▸ **DESCRIPTION OF THE TASK**
The entries below contain a line with "Toggle published checkmark" and a line with "Screen dimensions: 1383x868". Quote exactly those two lines and all lines between them.

Start of Block

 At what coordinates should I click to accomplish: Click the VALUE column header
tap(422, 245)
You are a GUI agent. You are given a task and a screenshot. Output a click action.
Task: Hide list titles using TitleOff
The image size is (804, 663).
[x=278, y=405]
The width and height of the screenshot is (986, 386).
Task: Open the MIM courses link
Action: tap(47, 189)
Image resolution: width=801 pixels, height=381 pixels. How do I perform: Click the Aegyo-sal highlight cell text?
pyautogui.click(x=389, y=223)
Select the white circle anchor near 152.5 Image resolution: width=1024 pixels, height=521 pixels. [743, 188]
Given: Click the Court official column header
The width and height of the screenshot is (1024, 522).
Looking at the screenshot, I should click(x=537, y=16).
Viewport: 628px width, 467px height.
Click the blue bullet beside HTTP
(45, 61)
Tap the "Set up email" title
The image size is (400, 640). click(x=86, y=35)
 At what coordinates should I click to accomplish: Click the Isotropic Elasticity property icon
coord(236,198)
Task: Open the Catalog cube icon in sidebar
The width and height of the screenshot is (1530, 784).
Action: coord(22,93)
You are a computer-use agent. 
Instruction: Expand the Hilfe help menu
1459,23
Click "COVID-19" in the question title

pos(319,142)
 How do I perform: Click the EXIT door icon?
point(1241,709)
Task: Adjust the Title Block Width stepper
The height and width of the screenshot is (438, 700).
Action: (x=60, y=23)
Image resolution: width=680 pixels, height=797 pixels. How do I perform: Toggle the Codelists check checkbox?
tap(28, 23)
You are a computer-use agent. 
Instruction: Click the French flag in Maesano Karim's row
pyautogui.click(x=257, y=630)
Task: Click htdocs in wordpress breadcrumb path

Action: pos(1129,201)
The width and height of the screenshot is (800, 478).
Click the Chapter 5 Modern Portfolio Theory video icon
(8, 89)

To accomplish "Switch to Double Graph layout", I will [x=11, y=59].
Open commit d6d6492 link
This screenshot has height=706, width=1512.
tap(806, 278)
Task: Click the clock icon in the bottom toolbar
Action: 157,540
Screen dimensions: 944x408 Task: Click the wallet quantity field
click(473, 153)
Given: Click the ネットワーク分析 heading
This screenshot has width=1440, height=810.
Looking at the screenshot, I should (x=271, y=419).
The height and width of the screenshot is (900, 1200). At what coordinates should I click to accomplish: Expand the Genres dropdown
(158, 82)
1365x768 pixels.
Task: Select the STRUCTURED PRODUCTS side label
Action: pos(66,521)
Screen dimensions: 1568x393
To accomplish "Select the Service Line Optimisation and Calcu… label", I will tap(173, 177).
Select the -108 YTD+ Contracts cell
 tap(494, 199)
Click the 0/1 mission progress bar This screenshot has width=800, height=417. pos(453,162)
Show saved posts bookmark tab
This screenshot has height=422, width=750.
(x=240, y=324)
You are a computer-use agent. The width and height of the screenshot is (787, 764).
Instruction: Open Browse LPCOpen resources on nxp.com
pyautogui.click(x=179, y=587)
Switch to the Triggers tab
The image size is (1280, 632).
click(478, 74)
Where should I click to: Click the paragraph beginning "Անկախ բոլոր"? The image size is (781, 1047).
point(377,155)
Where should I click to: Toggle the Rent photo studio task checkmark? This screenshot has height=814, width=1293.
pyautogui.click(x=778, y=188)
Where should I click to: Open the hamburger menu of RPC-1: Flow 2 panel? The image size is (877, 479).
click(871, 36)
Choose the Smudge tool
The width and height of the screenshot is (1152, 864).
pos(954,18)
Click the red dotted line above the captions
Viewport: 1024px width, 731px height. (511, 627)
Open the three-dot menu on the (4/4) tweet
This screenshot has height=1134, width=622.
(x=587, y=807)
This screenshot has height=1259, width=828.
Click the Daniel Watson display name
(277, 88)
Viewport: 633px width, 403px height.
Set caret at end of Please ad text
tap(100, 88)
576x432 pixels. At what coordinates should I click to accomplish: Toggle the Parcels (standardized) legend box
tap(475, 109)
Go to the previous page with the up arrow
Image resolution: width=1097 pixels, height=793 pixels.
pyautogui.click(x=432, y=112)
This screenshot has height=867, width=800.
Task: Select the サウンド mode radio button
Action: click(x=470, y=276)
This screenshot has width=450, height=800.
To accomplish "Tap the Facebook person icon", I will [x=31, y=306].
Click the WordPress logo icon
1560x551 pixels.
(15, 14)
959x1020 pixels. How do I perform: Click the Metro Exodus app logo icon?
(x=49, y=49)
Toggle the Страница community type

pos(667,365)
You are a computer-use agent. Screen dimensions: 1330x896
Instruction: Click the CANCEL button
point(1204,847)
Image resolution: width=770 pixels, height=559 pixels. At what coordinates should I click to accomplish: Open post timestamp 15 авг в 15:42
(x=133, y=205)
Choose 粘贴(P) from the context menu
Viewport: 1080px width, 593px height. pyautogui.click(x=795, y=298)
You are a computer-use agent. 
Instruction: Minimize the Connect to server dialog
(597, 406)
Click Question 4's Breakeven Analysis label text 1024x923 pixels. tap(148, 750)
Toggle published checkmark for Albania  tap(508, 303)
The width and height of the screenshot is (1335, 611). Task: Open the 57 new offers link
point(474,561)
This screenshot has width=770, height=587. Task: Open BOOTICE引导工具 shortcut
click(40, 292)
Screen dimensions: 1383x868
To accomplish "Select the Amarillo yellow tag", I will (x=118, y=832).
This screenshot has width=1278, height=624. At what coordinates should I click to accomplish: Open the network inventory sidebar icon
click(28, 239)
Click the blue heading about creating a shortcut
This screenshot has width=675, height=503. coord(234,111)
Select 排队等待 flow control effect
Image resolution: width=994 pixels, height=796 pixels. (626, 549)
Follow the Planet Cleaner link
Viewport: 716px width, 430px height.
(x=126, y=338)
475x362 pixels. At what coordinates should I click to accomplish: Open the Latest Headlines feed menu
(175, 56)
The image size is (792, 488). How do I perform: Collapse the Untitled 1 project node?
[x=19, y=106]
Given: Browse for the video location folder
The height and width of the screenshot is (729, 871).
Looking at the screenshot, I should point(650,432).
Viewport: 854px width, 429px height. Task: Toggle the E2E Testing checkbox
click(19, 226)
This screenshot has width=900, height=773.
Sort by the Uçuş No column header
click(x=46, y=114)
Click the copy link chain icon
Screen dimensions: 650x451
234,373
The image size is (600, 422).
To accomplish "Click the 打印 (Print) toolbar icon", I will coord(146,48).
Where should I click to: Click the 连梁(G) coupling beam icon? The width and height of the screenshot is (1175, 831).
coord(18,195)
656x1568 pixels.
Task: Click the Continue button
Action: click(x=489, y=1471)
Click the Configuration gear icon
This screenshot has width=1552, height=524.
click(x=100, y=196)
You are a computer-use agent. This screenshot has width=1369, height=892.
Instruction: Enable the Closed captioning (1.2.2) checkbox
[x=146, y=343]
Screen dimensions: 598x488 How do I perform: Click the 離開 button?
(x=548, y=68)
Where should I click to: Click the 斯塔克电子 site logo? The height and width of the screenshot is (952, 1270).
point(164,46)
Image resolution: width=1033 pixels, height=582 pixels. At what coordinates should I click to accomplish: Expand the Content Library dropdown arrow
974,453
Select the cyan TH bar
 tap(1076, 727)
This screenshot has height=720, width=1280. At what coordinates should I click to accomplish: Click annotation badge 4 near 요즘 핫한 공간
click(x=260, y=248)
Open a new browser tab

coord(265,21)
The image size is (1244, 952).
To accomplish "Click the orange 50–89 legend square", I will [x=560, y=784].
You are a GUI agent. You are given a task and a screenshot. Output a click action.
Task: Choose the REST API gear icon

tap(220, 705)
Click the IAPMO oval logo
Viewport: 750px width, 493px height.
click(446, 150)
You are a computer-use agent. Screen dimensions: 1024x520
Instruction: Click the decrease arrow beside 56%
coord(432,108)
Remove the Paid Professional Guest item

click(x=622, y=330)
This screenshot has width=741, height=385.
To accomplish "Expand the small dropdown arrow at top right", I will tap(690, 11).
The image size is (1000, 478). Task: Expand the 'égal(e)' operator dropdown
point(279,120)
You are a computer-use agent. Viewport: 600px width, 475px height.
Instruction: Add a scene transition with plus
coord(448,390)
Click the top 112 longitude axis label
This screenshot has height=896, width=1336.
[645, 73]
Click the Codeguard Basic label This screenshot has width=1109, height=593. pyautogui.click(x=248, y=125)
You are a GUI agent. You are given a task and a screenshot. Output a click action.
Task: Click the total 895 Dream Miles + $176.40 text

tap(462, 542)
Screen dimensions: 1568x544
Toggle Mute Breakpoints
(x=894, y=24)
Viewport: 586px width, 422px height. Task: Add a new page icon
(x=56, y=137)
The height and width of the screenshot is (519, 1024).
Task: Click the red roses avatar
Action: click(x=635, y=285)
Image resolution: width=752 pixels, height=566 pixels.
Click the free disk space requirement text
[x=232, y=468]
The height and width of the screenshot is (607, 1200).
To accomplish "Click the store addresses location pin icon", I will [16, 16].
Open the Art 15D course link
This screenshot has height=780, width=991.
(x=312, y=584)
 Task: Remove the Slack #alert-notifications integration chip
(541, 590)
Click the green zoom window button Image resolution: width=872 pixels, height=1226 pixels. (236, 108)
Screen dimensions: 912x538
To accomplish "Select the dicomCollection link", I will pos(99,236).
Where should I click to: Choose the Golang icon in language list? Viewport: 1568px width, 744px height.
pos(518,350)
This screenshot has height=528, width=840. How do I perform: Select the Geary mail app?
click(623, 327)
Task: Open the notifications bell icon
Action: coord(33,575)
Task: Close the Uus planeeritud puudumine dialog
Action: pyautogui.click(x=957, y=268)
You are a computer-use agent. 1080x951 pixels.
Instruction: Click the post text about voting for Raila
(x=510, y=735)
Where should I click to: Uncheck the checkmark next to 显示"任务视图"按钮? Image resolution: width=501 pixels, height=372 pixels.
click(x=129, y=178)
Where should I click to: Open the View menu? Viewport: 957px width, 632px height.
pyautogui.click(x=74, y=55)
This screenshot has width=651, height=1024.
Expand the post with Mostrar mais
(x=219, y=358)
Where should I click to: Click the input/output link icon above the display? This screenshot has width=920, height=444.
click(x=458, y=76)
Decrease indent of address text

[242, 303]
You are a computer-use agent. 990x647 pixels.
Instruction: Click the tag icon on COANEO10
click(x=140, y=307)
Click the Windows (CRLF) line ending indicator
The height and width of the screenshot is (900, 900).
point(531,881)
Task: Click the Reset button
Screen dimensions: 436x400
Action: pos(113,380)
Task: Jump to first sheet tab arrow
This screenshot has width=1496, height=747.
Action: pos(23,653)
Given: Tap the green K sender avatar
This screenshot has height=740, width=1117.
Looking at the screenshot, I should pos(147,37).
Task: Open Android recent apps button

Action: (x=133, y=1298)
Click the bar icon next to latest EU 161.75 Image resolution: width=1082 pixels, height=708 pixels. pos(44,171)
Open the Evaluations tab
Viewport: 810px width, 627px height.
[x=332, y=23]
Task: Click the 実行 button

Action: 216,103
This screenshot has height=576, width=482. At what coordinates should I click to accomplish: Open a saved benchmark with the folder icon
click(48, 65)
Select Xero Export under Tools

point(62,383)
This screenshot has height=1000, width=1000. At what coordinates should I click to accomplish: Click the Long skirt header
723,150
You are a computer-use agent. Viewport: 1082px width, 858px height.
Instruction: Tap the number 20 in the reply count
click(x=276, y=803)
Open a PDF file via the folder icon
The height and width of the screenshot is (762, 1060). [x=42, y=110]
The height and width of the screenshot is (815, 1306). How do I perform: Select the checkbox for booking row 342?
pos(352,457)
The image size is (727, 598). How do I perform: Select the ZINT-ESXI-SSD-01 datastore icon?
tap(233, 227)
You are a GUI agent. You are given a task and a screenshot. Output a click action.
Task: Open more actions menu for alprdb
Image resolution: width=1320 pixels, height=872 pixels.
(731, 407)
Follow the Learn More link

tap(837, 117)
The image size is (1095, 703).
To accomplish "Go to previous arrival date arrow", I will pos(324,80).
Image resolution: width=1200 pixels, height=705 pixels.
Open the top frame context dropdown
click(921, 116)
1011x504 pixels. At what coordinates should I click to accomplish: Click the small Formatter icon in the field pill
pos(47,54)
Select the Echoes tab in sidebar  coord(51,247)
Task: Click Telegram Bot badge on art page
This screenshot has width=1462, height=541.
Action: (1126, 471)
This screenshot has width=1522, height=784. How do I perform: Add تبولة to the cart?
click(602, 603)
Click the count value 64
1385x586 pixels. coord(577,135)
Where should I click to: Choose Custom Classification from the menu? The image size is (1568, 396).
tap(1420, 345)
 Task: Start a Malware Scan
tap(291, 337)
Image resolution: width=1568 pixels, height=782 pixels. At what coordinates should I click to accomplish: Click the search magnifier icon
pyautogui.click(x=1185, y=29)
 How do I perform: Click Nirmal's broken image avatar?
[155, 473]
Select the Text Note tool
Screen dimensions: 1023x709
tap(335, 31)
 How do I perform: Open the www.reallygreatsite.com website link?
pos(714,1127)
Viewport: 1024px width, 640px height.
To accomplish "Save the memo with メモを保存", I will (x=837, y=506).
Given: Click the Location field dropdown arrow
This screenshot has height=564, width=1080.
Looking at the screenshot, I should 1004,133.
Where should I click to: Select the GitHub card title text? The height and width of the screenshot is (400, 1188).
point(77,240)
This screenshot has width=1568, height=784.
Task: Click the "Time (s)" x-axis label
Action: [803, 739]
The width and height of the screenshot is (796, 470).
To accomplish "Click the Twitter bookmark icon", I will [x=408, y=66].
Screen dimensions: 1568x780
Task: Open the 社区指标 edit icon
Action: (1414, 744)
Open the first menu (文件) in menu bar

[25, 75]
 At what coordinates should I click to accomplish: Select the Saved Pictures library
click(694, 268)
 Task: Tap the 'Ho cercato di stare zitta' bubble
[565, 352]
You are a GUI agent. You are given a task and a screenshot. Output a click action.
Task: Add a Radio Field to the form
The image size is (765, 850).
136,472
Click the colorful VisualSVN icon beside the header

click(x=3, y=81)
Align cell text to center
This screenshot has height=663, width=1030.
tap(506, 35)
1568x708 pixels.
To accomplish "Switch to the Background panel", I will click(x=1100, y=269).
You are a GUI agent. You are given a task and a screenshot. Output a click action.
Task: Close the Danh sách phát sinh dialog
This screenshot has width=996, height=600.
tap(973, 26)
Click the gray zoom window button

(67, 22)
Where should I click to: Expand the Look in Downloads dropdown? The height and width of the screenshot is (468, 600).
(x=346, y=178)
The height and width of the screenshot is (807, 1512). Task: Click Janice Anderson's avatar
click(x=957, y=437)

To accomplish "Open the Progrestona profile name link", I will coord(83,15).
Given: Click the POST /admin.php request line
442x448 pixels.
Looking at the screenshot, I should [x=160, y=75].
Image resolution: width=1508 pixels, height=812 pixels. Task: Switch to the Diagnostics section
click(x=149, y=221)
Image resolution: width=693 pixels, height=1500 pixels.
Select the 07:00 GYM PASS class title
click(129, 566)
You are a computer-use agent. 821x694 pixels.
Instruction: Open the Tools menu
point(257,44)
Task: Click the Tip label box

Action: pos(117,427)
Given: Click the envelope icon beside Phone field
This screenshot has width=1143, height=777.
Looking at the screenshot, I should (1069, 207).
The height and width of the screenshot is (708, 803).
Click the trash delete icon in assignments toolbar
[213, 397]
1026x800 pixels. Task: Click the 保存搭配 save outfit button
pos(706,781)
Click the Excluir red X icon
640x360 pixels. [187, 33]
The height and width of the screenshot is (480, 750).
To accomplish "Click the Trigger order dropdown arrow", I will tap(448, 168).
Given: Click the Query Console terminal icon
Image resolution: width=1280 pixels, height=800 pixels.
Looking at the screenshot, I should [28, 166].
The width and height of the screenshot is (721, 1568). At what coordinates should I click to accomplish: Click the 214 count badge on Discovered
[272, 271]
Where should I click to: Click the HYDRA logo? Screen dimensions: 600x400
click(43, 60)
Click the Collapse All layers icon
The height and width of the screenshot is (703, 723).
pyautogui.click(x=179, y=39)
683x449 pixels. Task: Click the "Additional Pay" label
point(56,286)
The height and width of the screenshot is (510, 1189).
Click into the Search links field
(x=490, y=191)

End of Block

▸ **SOLUTION BELOW**
Toggle published checkmark for Albania  tap(508, 303)
The width and height of the screenshot is (1335, 611). Task: Open the 57 new offers link
point(474,561)
This screenshot has width=770, height=587. Task: Open BOOTICE引导工具 shortcut
click(40, 292)
Screen dimensions: 1383x868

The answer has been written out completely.